=== INSTRUCTIONS TO FOLLOW ===
Reproduce exactly the lines of the material beneath, from the line that contains "[Kawal Pemilu 2024, Polres" to the line that contains "Bupati Amirudin Berharap", both included, and no other lines.
-- EXTRACTED INFORMATION follows --
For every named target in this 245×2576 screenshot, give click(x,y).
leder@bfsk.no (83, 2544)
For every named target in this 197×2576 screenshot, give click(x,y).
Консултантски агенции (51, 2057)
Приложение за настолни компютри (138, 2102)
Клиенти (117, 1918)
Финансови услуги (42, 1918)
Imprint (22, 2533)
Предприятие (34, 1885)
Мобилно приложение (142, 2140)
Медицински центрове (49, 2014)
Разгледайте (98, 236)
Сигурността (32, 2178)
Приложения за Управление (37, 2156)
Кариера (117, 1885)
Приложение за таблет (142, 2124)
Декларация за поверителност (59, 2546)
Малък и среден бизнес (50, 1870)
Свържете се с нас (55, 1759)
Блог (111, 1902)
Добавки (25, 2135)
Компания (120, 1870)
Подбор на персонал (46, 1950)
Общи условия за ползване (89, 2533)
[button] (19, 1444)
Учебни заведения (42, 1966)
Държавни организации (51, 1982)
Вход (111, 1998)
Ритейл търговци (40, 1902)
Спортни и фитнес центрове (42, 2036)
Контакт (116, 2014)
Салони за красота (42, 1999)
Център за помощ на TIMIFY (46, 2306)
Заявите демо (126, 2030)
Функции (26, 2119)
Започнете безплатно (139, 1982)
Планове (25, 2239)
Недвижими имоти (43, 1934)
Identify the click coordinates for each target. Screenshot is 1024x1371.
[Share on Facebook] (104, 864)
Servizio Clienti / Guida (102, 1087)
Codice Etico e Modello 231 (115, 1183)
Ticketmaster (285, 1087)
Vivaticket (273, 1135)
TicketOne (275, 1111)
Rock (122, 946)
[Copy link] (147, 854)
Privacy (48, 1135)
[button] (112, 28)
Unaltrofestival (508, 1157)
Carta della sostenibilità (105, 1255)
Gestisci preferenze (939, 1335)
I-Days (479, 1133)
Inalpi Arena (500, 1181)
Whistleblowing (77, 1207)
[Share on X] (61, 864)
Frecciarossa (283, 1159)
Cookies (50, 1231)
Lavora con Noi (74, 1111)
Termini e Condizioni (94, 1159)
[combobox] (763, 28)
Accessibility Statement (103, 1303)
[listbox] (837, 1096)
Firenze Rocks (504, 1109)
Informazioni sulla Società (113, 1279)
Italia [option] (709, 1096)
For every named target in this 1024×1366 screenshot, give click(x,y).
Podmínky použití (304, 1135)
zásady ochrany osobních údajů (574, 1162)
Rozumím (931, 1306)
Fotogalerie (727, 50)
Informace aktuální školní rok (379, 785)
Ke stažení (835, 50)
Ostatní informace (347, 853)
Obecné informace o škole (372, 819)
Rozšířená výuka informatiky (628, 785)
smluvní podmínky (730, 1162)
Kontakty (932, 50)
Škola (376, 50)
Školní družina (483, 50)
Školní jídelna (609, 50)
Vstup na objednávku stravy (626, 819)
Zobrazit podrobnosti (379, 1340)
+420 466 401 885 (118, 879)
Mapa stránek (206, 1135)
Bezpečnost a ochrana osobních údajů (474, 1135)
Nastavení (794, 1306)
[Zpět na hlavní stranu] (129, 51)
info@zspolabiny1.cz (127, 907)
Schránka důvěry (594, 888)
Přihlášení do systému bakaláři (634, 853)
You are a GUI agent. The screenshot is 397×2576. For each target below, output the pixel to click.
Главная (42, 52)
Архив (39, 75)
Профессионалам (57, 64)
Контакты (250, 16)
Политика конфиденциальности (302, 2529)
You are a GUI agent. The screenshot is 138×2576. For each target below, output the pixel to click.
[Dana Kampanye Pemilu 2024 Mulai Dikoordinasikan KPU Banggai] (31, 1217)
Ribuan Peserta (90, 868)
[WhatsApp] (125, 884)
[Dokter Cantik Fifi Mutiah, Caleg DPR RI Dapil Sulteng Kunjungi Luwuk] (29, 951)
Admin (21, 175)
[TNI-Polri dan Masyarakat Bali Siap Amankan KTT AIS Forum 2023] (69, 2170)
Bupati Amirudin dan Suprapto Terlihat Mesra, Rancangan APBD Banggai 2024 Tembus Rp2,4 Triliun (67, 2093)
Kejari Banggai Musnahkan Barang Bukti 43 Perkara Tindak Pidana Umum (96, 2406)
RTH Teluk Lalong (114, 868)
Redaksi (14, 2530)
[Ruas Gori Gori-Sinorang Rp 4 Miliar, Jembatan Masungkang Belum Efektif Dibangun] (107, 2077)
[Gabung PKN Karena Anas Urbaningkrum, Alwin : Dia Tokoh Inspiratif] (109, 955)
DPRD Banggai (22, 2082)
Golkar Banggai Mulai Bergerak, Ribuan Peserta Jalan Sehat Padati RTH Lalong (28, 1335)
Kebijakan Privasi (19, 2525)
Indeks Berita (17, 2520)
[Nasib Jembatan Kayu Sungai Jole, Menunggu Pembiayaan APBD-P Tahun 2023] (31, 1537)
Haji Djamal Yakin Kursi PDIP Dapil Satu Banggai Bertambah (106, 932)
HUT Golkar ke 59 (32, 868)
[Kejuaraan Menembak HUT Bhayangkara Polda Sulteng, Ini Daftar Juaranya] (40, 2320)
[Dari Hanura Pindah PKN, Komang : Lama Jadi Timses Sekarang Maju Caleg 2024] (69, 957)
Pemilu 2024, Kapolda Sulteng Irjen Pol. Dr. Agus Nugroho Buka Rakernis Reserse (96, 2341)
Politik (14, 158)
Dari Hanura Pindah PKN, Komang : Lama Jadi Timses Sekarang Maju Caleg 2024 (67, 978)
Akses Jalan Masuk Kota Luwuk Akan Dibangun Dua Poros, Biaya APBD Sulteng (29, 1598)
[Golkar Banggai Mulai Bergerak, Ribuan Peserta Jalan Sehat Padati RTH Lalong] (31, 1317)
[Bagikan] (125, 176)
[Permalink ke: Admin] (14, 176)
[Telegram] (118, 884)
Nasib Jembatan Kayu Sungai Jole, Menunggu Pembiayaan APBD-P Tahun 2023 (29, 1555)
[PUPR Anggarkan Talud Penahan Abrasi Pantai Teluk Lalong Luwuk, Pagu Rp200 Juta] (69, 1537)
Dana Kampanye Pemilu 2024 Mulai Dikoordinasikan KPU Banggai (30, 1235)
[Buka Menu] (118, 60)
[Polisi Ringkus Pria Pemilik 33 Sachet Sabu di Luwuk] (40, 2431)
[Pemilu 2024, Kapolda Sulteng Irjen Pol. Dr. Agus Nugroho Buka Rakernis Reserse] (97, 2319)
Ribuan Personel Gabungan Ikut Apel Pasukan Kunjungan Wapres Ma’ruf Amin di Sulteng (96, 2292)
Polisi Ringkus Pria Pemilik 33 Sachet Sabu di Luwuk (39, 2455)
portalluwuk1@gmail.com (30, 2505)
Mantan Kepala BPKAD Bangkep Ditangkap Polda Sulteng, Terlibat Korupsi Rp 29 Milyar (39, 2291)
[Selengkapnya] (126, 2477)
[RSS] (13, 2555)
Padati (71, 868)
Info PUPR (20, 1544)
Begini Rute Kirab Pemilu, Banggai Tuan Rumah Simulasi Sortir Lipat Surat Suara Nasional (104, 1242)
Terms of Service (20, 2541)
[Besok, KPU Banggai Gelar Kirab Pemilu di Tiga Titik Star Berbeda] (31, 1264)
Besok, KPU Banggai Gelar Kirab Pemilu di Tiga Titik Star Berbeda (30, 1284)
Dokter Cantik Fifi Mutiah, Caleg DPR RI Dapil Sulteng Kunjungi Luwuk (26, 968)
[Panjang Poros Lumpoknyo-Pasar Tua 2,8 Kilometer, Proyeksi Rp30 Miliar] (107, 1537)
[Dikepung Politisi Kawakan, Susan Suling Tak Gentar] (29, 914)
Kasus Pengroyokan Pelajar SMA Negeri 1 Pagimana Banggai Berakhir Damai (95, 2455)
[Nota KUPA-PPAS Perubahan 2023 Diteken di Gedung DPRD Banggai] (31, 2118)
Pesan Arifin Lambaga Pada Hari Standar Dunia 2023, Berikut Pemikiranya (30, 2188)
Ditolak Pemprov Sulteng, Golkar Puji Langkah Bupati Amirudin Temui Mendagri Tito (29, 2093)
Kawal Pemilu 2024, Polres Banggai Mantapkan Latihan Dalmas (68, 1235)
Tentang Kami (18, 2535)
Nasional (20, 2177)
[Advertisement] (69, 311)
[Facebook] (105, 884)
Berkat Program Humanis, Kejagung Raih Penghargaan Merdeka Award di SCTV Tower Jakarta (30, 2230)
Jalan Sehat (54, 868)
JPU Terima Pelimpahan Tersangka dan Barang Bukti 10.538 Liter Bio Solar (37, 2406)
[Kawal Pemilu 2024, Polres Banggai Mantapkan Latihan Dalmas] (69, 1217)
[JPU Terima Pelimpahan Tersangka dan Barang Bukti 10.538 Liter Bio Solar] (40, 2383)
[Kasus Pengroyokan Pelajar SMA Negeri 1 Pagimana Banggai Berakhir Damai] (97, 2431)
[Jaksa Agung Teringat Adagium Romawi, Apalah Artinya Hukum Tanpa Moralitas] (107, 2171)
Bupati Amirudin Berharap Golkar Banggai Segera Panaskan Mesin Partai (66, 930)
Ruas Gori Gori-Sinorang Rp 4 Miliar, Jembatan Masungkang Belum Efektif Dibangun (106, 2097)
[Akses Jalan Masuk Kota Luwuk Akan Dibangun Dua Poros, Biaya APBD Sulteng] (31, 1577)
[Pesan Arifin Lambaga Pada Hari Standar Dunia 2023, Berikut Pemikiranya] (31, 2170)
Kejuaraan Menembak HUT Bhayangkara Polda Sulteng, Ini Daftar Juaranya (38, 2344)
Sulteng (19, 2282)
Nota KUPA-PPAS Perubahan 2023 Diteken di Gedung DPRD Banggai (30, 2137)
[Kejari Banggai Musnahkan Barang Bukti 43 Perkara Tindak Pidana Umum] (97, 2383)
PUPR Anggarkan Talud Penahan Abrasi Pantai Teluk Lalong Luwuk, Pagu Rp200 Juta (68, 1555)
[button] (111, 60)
-- EXTRACTED INFORMATION concluded --
=== SOLUTION FOR THIS EXERCISE ===
[Kawal Pemilu 2024, Polres Banggai Mantapkan Latihan Dalmas] (69, 1217)
[JPU Terima Pelimpahan Tersangka dan Barang Bukti 10.538 Liter Bio Solar] (40, 2383)
[Kasus Pengroyokan Pelajar SMA Negeri 1 Pagimana Banggai Berakhir Damai] (97, 2431)
[Jaksa Agung Teringat Adagium Romawi, Apalah Artinya Hukum Tanpa Moralitas] (107, 2171)
Bupati Amirudin Berharap Golkar Banggai Segera Panaskan Mesin Partai (66, 930)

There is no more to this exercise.